Dado o baixo padrão de eficiência demonstrado pelas polícias e forças armadas brasileiras para lidar com o crime organizado, contrabando, tráfico de drogas e armas, migração ilegal e controle de fronteiras terrestres, alguém acredita que o setor de inteligência brasileiro teria capacidade para impedir atentados terroristas como os perpetrados contra a Associação Mutual Israelita Argentina (AMIA) e embaixada israelense em Buenos Aires, nos anos 1990, caso ocorressem no Brasil?
É sabido que parte do financiamento e planejamento logístico destes atentados passou pela embaixada iraniana em Brasília e que na região da tríplice fronteira existe uma conexão entre o crime organizado e membros de grupos terroristas como o Hamas e o Hezbolah.
Para ficar apenas neste caso célebre, em 1992 as investigações revelaram que o coordenador das operações terroristas na Argentina agiu a partir de Foz do Iguaçu. fazendo uso de um telefone atribuído a um certo XXXXXXX (Nisman & Burgos 2013b, p. 9). Esse mesmo número de telefone foi conectado a várias ligações telefônicas feitas pelo grupo operacional do atentado (Nisman & Burgos 2013a, p. 25 e p. 565). O relatório aponta ainda que o attaché Civil da Embaixada do Irã em Brasília entre 1991 e 1993, Jaffar Saadat Ahmad-Nia, era um agente da inteligência iraniana (VEVAK). Segundo depoimentos constantes do relatório, o. Jaffar teria ido à Argentina para ajudar a resolver potenciais problemas logísticos do grupo operacional para os atentados. De qualquer forma, independentemente da acusação, os registros demonstram que Jaffar entrou na Argentina no dia anterior aos ataques e retornou no dia posterior ao ataque à embaixada Israelense em Buenos Aires (Nisman & Burgos 2013b, p. 27).
Existem inúmeros registros de atividades, desde a passagem de Moshen Rabbani pelas cidades de São Paulo, Rio de Janeiro e Curitiba, em 1984. Tanto a Agência Brasileira de Inteligência (ABIN) quanto a Polícia Federal acompanharam, em 1995, a presença de Khalid Sheikh Mohammed no Brasil. Preso em Guantánamo, ele ficou conhecido como a mente por trás dos ataques de 11 de setembro e esteve ligado a vários ataques da Al Qaeda entre 1993 e 2003. De acordo com a famosa 9/11 Commission Report, Mohammed esteve em Foz do Iguaçu em 1995, para encontrar com um contato indicado por Mohamed Atef (Abu Hafs), à época chefe operacional da Al Qaeda (9/11-Commission 2005, p. 148).
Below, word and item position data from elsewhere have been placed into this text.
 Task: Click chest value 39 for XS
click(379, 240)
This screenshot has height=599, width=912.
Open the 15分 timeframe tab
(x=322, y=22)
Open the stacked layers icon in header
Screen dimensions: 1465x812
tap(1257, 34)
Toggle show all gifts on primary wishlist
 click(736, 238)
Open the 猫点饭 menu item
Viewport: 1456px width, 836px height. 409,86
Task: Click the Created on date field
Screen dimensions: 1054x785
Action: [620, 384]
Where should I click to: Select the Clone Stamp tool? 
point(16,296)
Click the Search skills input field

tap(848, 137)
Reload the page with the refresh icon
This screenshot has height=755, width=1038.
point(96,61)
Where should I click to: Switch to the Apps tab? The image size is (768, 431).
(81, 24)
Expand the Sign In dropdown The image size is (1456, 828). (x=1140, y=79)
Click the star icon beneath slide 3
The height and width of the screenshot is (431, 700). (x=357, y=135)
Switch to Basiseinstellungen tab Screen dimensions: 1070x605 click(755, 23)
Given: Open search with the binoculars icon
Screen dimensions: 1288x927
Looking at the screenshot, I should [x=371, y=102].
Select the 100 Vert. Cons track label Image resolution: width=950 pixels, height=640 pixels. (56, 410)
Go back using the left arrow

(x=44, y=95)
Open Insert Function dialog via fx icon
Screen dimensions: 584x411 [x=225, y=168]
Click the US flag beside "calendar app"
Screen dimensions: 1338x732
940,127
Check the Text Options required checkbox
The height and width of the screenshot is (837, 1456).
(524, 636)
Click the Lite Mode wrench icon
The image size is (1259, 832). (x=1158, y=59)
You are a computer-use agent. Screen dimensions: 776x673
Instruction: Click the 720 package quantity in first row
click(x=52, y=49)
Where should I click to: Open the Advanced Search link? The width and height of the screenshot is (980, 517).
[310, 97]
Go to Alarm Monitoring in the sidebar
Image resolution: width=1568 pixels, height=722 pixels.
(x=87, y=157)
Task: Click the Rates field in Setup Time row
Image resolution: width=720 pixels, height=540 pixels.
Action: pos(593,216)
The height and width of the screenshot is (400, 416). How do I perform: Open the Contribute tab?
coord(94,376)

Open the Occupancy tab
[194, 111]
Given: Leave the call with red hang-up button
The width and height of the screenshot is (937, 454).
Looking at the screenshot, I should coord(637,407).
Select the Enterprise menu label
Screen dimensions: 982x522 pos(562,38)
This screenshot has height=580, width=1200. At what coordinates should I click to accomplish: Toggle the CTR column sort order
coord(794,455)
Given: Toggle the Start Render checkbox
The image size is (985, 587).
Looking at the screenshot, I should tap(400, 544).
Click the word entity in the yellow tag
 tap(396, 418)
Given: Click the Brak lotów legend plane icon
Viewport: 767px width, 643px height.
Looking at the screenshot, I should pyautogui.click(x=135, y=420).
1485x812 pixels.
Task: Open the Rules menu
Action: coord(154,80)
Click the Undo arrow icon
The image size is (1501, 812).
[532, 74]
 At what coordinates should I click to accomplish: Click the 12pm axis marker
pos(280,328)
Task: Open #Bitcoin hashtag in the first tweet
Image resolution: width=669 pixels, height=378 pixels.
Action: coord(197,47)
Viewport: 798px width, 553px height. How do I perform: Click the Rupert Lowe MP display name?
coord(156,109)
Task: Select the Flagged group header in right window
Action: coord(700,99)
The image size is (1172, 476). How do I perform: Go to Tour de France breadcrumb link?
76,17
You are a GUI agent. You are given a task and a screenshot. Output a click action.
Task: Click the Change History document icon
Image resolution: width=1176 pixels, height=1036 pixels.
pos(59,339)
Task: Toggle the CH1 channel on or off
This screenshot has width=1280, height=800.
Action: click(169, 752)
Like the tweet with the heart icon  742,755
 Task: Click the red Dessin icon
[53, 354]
Ainda em 2016, durante a realização dos Jogos Olímpicos no Brasil, a agência antiterrorismo da Polícia Federal monitorava nada menos do que 42 indivíduos suspeitos de ligação com o terrorismo islâmico em território nacional. Não é o caso de relatar aqui a tentativa de entrada e a passagem, pelo Brasil, de inúmeros suspeitos pelo envolvimento com o terrorismo, nas últimas décadas. Basta saber que eles atuam por aqui e que num momento de acirramento da conjuntura internacional no Oriente Médio, assim como a Argentina foi o Brasil pode ser alvo de algum atentado. Conheci de perto as estruturas de inteligência federal e do Estado de São Paulo, suas capacidades e deficiências, ambas seriamente sub-dimensionadas, sub-financiadas e incapazes de lidar com este tipo de ameaça. O Brasil não é alvo por conta de sua histórica postura de neutralidade durante os conflitos no Oriente Médio e não pelo receio de detecção e antecipação pelos órgãos de segurança.
Passou da hora de o Brasil repensar sua estrutura de segurança pública e inteligência. Se não para lidar com o perigo remoto do terrorismo, ao menos para confrontar a ameaça imediata que o crime organizado e radicais impõem ao estado democrático de direito e à qualidade de vida da população.